Going camping

Over the next week, thousands of Division III football players will be reporting for camp. There’s no one single reporting date for training camp in Division III football: it’s based on a formula that takes into account not only the date of the first game (Sept. 6, even for those who start on Thursday, Sept. 4) and the first day of classes.

So if your favorite team starts tomorrow and your opening week opponent starts two days later, you’re not supposed to have a leg up. Each school is supposed to have 21 practice opportunities, accounting for two-a-days when permitted before class starts.

As teams report, our reporters are doing their rounds of telephone calls to coaches in order to get the latest information for Kickoff. But I’m thinking about the freshmen coming into their first collegiate camp.

Certainly many of the hundreds of freshmen who will be putting on pads in the next week or so have some idea of what they are getting into, some knowledge that Division III football is like nothing they’ve ever experienced. Others may have been deluded into thinking that Division III is glorified intramurals, that it’s not serious football, that they can dominate just because they were good in high school.

News flash: Everyone here was good in high school. Pretty much everyone started (unless you were Terrelle Pryor’s backup), most were all-conference, many were all-city/region/district and some were all-state. And some have three years on you. So come in with high expectations, but stay grounded … or someone will ground you the moment you put on pads.

We don’t often get the freshman perspective, but there is an incoming player for Colorado College who is already blogging about “The D3 experience.” Recommend checking out Chris Jarmon’s blog to see what he has to say when he reports for camp on Friday.

Wabash always ranks

Every year Princeton Review releases a set of rankings that colleges trumpet (“One of the Top Schools in the Country!”) or down play (“Rankings, schmankings”). Here is a quick look at which Division III schools cracked the lists related to sports. I wouldn’t take them too seriously after seeing who made the list of places where intercollegiate sports is supposedly unpopular. But they might help people pass the time through a slow offseason.

    Students pack the stadiums

1. University of Florida
14. Wabash College

    Best athletic facilities

1. University of Maryland
3. Wabash College
20. St. Lawrence University

    Intercollegiate sports unpopular or nonexistent

1. Eugene Lang College (NY)
14. University of Chicago
15. NYU
16. SUNY-Purchase
17. Harvey Mudd College (part of Claremont-Mudd-Scripps athletics)
20. Emerson College

Note: Originally I had shown St. John’s (MN) on this list. The website now says St. John’s (NM). I’m not sure if I read it wrong or the site had the letters of the state transposed and fixed it. I’ll assume its the former and apologize for my mistake. I still question the credence of this list given the inclusion of NYU.

    Jock Schools

1. Clemson University
3. Wabash College

Incidentally Wabash was also ranked #3 in best career/job placement services behind Northeastern (MA) and Claremont McKenna (CA). You can look at the all the rankings, including those not related to sports here.
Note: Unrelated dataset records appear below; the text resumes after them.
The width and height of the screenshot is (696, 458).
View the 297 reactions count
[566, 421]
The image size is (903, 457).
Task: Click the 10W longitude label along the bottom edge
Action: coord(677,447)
Opening weekend, who’s with me?

I keep going back and forth as to whether I can manage it but I’m tempted to try this Week 1 tripleheader, taking advantage of my new Minneapolis home base.

Friday night, it would be NAIA quarterfinalist St. Xavier at defending Division III champion UW-Whitewater, a 7 p.m. CT start. Then Saturday morning (yes, morning), East Texas Baptist is at St. John’s, 11 a.m. CT kickoff and Saturday night, Hardin-Simmons vs. UW-La Crosse (at Winona State in Minnesota, shaving some travel time) at 7 p.m. CT.

Doable? Sure. Sane? Not without a second driver. So we’ll see.

Of course, with a lot of drive time (or money) you could make it a quadrupleheader and pick up Thursday night games between Springfield and Fitchburg State or Mass Maritime and SUNY-Maritime. East Coasters could take the former, add Nichols at Westfield State or Curry at Worcester State on Friday night, Rowan at Bridgewater State at noon on Saturday and one of a handful of games that night, say, WPI at Mass-Dartmouth and never leave the state of Massachusetts.

If I were still working at NBCSports.com and living in Connecticut, I guess that would be my itinerary.